**Your task:**
In how many lines of these records does the word "will" appear? Give the number by itself.

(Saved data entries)

· · · ·

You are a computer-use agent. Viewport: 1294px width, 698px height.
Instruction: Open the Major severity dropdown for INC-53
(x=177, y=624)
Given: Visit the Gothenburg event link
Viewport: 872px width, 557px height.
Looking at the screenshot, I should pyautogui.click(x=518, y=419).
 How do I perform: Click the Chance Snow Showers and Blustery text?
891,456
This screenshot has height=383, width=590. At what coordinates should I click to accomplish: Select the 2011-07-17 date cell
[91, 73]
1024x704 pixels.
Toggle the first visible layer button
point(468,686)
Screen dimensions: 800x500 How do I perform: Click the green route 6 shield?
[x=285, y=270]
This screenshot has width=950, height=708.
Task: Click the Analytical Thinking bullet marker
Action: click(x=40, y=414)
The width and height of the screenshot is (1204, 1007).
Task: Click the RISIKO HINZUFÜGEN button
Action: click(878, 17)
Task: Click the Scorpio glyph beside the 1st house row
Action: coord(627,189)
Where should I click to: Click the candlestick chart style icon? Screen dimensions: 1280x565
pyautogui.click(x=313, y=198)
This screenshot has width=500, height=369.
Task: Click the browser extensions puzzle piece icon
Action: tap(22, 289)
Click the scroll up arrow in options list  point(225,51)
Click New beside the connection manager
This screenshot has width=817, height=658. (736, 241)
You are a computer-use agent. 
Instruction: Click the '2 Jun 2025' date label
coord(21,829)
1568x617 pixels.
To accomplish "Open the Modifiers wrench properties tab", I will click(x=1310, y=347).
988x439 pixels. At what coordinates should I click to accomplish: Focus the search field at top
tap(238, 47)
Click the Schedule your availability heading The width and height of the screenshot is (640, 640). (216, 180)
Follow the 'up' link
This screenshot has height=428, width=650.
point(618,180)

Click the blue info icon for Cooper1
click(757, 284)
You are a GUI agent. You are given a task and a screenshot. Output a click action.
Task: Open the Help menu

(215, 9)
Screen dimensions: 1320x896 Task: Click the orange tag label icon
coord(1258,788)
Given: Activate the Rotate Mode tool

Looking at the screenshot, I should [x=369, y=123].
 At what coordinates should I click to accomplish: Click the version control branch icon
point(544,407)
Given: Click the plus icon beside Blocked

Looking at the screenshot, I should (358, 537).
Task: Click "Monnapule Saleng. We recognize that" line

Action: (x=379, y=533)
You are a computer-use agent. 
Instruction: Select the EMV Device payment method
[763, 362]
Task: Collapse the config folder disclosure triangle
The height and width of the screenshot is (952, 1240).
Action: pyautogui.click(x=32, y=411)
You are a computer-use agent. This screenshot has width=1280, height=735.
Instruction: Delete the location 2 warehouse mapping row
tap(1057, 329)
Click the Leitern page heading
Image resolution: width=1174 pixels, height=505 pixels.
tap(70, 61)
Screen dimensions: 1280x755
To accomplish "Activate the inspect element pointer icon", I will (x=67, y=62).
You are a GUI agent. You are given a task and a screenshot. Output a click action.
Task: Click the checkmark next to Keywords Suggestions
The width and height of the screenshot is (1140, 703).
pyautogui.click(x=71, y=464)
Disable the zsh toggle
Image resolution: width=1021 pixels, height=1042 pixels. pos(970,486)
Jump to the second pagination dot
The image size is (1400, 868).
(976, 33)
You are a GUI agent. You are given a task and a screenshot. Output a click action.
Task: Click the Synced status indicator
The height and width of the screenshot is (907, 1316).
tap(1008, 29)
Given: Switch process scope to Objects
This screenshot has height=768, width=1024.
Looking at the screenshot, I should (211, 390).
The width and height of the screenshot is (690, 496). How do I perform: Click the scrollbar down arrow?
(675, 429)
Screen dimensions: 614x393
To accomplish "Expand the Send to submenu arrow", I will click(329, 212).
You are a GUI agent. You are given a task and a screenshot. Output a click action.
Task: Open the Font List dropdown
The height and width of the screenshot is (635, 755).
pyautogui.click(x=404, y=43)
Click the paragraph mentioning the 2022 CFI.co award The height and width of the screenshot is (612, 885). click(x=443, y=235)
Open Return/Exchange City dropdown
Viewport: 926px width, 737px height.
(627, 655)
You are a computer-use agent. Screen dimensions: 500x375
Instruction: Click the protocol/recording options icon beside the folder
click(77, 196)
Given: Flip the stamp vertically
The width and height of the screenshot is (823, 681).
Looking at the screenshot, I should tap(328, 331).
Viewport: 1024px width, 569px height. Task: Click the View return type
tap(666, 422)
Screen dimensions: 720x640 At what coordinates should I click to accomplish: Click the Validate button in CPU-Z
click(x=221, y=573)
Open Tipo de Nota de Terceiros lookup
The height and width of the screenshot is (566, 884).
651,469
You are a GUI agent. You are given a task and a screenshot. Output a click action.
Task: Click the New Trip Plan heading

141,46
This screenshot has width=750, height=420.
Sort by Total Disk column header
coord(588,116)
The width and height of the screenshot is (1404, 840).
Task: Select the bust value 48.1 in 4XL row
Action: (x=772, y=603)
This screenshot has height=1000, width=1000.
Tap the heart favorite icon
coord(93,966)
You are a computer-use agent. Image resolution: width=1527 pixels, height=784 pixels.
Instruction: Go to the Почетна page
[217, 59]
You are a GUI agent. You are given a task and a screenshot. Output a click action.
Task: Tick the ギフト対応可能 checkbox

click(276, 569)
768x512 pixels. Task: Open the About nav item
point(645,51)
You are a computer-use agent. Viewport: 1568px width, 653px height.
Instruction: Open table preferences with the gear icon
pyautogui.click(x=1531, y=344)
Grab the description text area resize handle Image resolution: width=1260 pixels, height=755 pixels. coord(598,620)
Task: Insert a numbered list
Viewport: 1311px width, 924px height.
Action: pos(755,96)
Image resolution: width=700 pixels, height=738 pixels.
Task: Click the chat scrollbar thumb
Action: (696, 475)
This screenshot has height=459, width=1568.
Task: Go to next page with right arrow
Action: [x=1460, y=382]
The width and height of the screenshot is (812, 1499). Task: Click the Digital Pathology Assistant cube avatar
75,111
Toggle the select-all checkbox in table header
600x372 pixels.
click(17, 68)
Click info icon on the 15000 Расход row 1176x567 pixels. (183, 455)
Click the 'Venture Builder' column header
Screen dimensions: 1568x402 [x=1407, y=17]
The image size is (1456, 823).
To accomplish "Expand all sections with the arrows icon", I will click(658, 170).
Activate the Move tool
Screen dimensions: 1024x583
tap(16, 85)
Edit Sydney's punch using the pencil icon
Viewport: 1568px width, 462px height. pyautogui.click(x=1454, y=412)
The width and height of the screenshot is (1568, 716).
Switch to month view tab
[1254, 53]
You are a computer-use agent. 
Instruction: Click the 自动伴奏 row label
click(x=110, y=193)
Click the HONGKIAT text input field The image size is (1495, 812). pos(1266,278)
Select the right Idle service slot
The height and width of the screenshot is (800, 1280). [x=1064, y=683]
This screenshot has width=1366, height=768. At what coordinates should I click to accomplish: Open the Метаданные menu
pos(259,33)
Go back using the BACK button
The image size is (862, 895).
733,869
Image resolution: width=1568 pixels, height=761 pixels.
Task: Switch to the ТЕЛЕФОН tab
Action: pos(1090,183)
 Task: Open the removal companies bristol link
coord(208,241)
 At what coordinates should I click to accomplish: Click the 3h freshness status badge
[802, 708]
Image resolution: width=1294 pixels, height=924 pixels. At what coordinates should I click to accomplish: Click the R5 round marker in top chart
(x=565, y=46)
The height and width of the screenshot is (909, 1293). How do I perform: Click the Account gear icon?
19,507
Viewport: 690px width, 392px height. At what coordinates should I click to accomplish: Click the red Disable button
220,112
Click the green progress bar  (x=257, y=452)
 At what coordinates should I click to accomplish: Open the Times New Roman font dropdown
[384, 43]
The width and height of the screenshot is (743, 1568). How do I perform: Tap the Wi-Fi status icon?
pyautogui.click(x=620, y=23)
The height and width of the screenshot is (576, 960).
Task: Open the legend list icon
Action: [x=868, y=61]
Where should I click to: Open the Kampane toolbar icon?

· · · ·

**Problem solution:**
4